Se o objetivo principal for apenas reduzir a dor para permitir a prática de fisioterapia, uma infiltração de corticoide pode ser suficiente. Quando se busca melhorar a qualidade do líquido articular, o ácido hialurônico costuma ser a escolha.
Para pacientes que desejam potencialmente regenerar a cartilagem, terapias avançadas como PRP ou células‑tronço são consideradas, embora a evidência científica ainda seja limitada.
Benefícios, limites e riscos das principais substâncias
Corticoide: oferece alívio em até 72 horas, mas o efeito costuma durar de duas a quatro semanas. O uso repetido pode levar à degradação da cartilagem e aumento da pressão intra‑articular.

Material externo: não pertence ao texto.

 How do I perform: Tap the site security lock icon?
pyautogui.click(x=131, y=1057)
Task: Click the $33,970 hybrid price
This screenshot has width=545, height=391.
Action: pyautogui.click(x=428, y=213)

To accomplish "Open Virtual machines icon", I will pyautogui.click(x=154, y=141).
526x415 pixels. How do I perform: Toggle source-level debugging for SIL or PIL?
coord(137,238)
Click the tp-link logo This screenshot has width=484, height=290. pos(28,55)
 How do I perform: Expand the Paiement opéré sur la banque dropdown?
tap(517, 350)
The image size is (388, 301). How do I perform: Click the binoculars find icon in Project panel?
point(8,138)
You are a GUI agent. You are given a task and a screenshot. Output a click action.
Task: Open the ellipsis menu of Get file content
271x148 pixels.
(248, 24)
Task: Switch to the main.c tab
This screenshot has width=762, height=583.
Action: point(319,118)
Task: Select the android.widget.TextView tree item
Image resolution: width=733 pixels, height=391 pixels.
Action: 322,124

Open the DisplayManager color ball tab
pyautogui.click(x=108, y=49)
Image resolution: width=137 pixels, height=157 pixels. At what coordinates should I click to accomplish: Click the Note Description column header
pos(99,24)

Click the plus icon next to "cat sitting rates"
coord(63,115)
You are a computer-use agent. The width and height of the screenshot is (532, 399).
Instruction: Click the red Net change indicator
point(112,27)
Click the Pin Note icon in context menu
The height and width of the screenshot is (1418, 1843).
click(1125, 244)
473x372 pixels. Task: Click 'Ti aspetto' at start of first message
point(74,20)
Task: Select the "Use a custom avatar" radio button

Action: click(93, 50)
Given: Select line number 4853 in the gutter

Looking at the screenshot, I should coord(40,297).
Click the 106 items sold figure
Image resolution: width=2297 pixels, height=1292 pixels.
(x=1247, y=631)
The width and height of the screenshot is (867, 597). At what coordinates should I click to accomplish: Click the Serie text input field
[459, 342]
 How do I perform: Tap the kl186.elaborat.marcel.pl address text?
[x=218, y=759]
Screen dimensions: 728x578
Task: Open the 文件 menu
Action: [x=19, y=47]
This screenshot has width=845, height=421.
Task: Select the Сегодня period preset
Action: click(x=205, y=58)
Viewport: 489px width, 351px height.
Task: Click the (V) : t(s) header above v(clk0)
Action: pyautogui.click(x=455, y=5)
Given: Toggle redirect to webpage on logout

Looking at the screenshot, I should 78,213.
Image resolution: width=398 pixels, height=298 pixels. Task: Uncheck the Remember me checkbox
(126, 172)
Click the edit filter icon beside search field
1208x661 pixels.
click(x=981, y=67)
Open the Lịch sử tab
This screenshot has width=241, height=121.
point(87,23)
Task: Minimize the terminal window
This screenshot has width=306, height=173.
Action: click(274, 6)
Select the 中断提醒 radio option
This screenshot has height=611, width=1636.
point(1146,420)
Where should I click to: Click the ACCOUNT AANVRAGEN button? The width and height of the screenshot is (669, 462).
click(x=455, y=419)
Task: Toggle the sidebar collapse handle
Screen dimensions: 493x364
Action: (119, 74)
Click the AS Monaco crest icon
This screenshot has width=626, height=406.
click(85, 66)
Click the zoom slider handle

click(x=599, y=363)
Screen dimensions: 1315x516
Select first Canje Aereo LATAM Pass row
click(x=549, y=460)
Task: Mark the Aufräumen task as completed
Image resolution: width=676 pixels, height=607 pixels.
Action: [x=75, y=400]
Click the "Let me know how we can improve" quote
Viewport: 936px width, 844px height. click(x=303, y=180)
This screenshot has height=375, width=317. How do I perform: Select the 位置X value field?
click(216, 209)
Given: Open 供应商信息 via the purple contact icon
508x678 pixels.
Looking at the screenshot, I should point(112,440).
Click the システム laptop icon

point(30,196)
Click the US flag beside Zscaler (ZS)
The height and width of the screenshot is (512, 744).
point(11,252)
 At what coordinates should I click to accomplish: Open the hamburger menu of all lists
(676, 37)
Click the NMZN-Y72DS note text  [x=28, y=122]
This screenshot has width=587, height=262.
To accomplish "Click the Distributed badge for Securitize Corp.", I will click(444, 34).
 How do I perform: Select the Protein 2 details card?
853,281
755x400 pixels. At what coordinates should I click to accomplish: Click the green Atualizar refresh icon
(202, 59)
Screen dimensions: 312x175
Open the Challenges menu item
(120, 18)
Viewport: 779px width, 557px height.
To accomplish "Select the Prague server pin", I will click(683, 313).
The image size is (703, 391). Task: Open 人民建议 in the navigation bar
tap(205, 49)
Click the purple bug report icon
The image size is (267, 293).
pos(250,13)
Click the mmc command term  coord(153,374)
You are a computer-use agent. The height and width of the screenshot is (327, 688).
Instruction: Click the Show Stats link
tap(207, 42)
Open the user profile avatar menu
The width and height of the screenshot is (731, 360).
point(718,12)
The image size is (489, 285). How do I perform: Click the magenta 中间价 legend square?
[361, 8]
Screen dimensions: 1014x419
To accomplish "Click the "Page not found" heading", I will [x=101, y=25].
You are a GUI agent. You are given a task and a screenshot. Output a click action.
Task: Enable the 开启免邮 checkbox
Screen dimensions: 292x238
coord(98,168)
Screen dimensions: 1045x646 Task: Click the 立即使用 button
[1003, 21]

Ácido hialurônico: costuma ser administrado em séries de três a cinco injeções, com efeito que pode durar de três a seis meses. Alguns pacientes relatam melhora na mobilidade, porém a resposta varia bastante.
PRP (plasma rico em plaquetas): obtido a partir do próprio sangue do paciente, contém fatores de crescimento que podem estimular a reparação tecidual. Estudos apontam benefícios modestos em termos de dor e função, mas ainda não há consenso sobre a frequência ideal das aplicações.
Células‑trônço da medula óssea (BMAC): envolve a coleta de medula, concentração de células‑trônço e reinjeção na articulação. É uma técnica mais invasiva e cara, com evidências ainda emergentes.
Todos os procedimentos apresentam riscos, como infecção local, hemorragia, dor pós‑procedimento e, raramente, reações alérgicas. O profissional deve sempre discutir esses aspectos antes da aplicação.
Alternativas complementares ao tratamento invasivo
Além das infiltrações, diretrizes internacionais recomendam medidas conservadoras como exercício estruturado, controle de peso e autocuidado. Musculatura forte ao redor do joelho absorve melhor as cargas e reduz o estresse sobre a cartilagem.
Estudos mostram que cada quilo perdido pode reduzir em até quatro quilos a carga por passo na articulação do joelho. Programas que combinam dieta hipocalórica e treinamento de força, como o ensaio clínico IDEA, demonstraram perda média de 10% do peso corporal em 18 meses, com melhora significativa em dor e função.
Exercícios de baixo impacto – como bicicleta ergométrica, natação e caminhada em superfície plana – são indicados para pacientes com artrose moderada. A fisioterapia pode incluir fortalecimento quadríceps, alongamento de cadeia posterior e treinamento proprioceptivo.
O uso de órteses, palmilhas e calçados adequados também pode contribuir para a distribuição equilibrada das forças durante a marcha, aliviando a pressão sobre áreas vulneráveis do joelho.
Em resumo, a infiltração pode ser parte de um plano multimodal, mas não deve substituir hábitos saudáveis e intervenções não invasivas. O sucesso a longo prazo depende da aderência do paciente a um programa de reabilitação que inclua atividade física regular, manutenção do peso ideal e acompanhamento médico periódico.